Work item
Return nothing but the lines from the one containing "You are a computer-use" through the end of the records below, exactly as they stand and without pictures.

Exercise input

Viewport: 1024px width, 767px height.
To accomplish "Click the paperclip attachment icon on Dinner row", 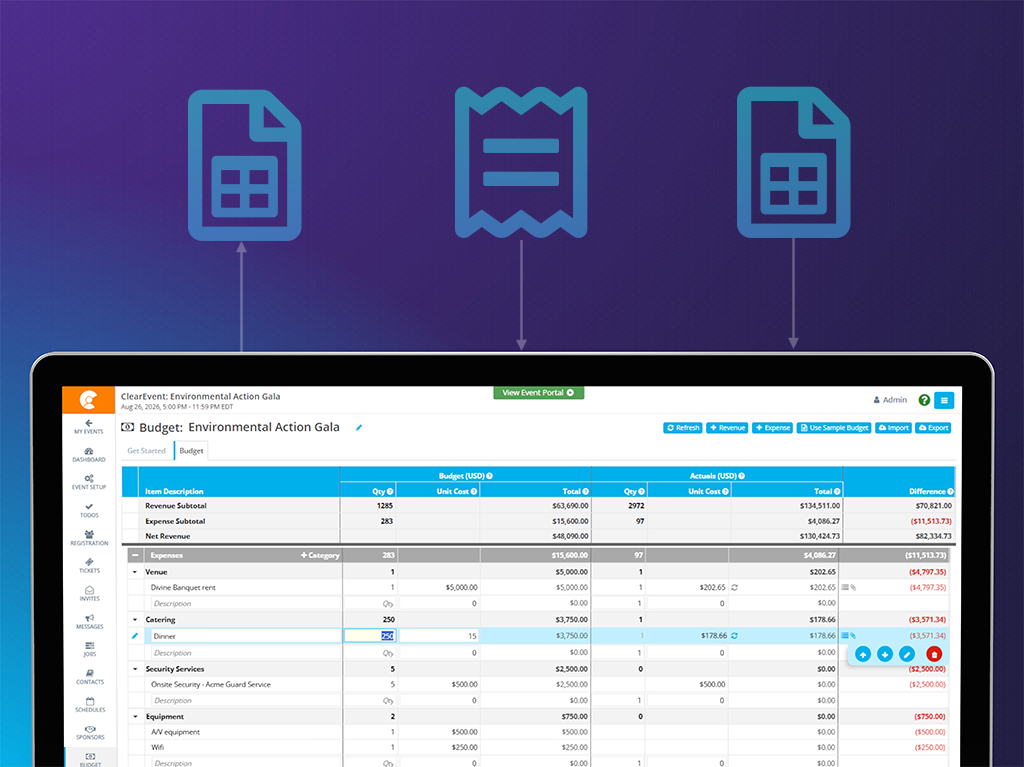I will coord(852,635).
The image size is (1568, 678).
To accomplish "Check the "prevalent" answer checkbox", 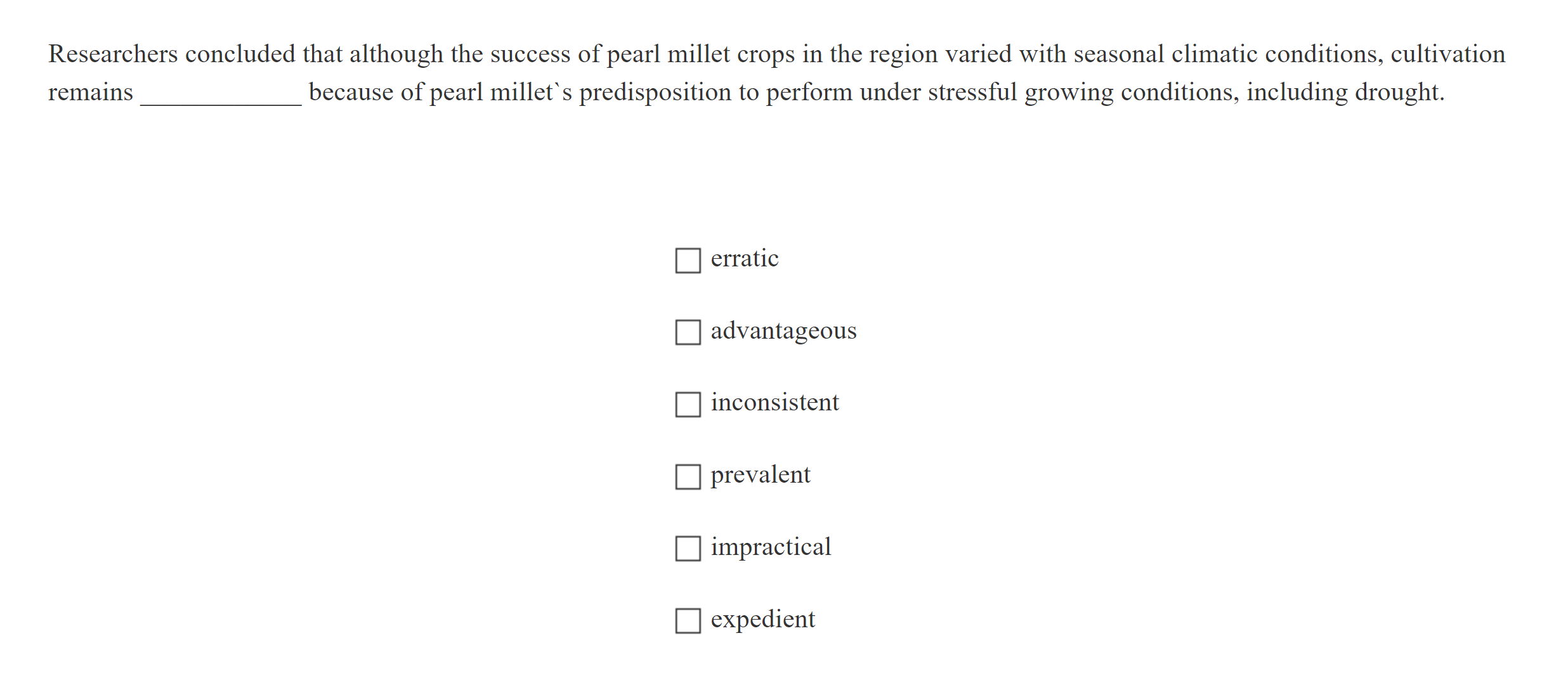I will coord(687,477).
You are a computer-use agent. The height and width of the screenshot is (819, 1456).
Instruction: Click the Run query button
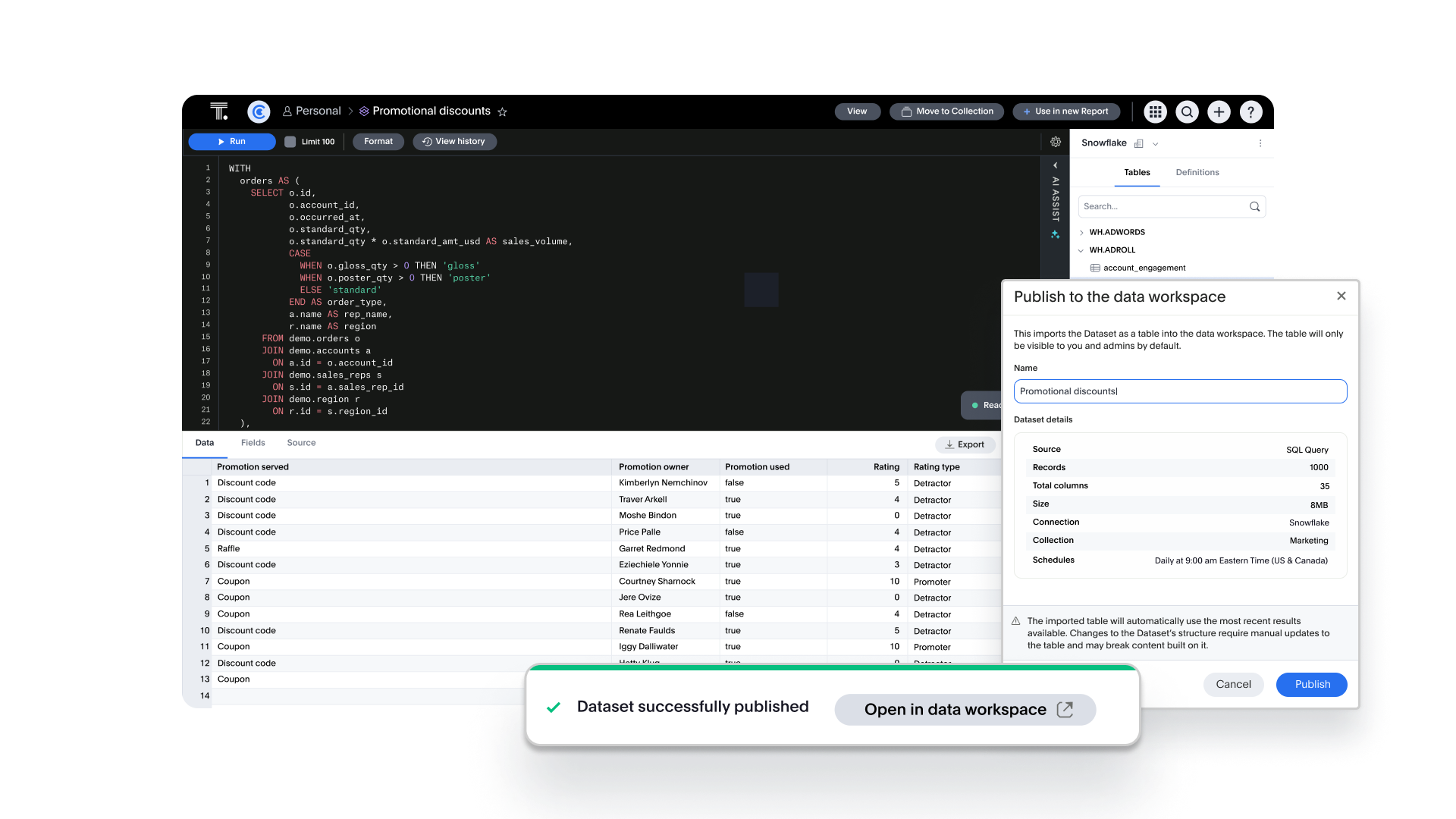[231, 141]
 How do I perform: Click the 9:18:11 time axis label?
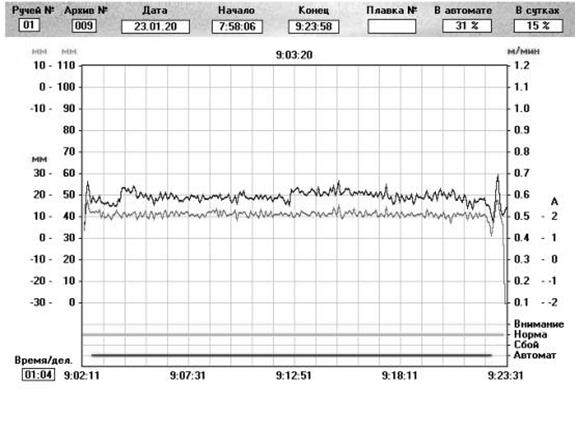coord(399,376)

Exercise response
You are a computer-use agent. The height and width of the screenshot is (819, 1456).
Instruction: Click the Run query button
[231, 141]
 How do I perform: Click the 9:18:11 time axis label?
coord(399,376)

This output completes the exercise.